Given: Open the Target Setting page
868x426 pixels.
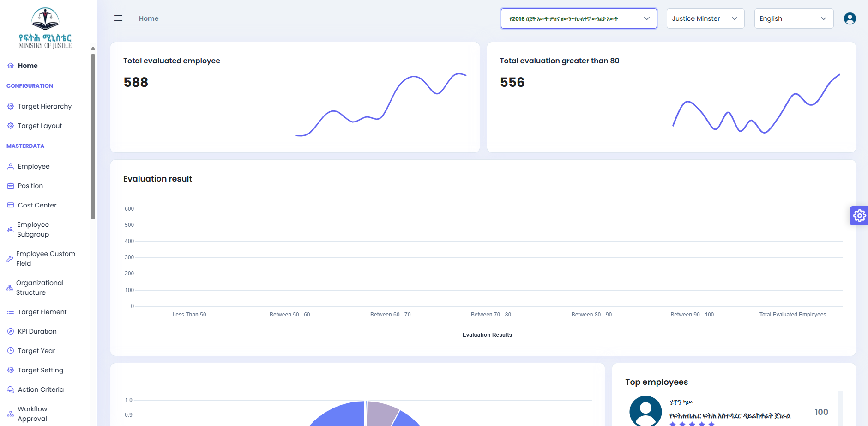Looking at the screenshot, I should [41, 370].
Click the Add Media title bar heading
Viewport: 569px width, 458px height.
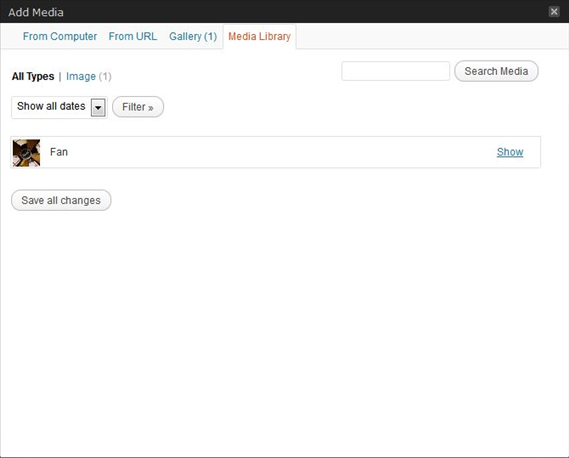click(x=36, y=12)
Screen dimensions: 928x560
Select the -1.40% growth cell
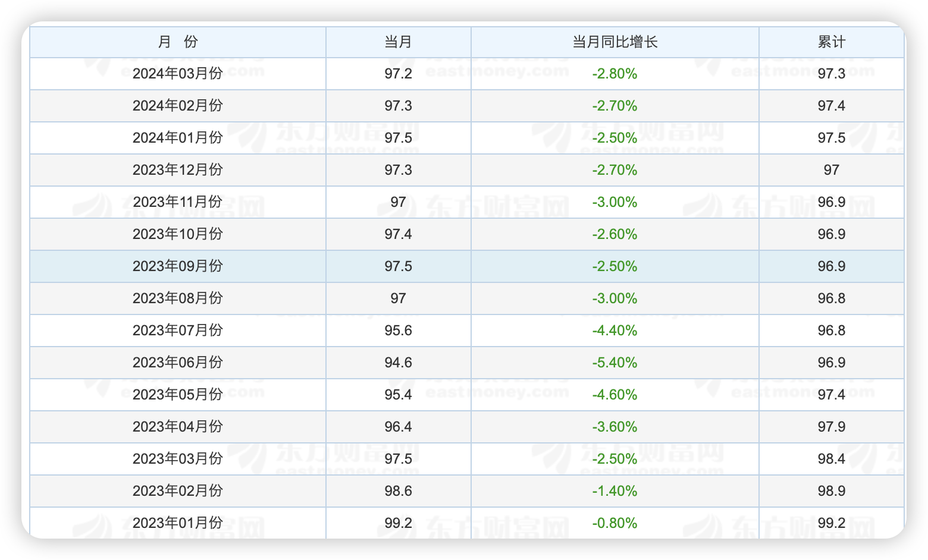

################

Extract exactly the lines above from the line containing "Screen dimensions: 928x560" through the last one, both ends included, but not the pictures.

Screen dimensions: 928x560
Select the -1.40% growth cell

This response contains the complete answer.